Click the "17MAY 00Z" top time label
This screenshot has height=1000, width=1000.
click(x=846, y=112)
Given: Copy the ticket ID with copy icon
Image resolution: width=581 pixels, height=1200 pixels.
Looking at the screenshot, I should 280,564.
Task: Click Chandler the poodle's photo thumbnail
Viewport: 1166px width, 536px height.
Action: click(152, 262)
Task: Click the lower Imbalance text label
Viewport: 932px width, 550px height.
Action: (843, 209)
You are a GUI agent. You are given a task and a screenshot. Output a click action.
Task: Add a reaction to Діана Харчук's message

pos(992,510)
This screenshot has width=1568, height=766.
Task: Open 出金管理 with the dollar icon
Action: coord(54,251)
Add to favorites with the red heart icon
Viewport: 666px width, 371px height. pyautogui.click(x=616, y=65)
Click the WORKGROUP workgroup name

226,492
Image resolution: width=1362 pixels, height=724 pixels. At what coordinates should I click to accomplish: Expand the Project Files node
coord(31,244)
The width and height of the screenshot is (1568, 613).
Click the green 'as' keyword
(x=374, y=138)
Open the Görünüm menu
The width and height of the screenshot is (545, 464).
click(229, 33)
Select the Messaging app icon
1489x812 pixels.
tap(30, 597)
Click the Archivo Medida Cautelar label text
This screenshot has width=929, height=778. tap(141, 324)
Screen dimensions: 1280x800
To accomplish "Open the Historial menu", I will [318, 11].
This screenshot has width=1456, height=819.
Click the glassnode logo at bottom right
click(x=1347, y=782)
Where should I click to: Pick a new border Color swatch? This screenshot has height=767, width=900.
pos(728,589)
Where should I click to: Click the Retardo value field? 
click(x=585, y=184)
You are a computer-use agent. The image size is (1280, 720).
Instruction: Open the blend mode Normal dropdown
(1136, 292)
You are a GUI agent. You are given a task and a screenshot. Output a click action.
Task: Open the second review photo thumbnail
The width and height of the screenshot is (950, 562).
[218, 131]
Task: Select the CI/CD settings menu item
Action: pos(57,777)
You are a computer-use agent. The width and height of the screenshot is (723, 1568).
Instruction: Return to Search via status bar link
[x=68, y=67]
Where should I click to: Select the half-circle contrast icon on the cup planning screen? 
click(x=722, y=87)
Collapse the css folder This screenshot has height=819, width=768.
○ ○ ○ ○ ○
# INSTRUCTIONS FOR THE TASK
Return, from the entries, each line that holds "thumbnail".

# EXERCISE RESULT
Task: Click Chandler the poodle's photo thumbnail
Task: Open the second review photo thumbnail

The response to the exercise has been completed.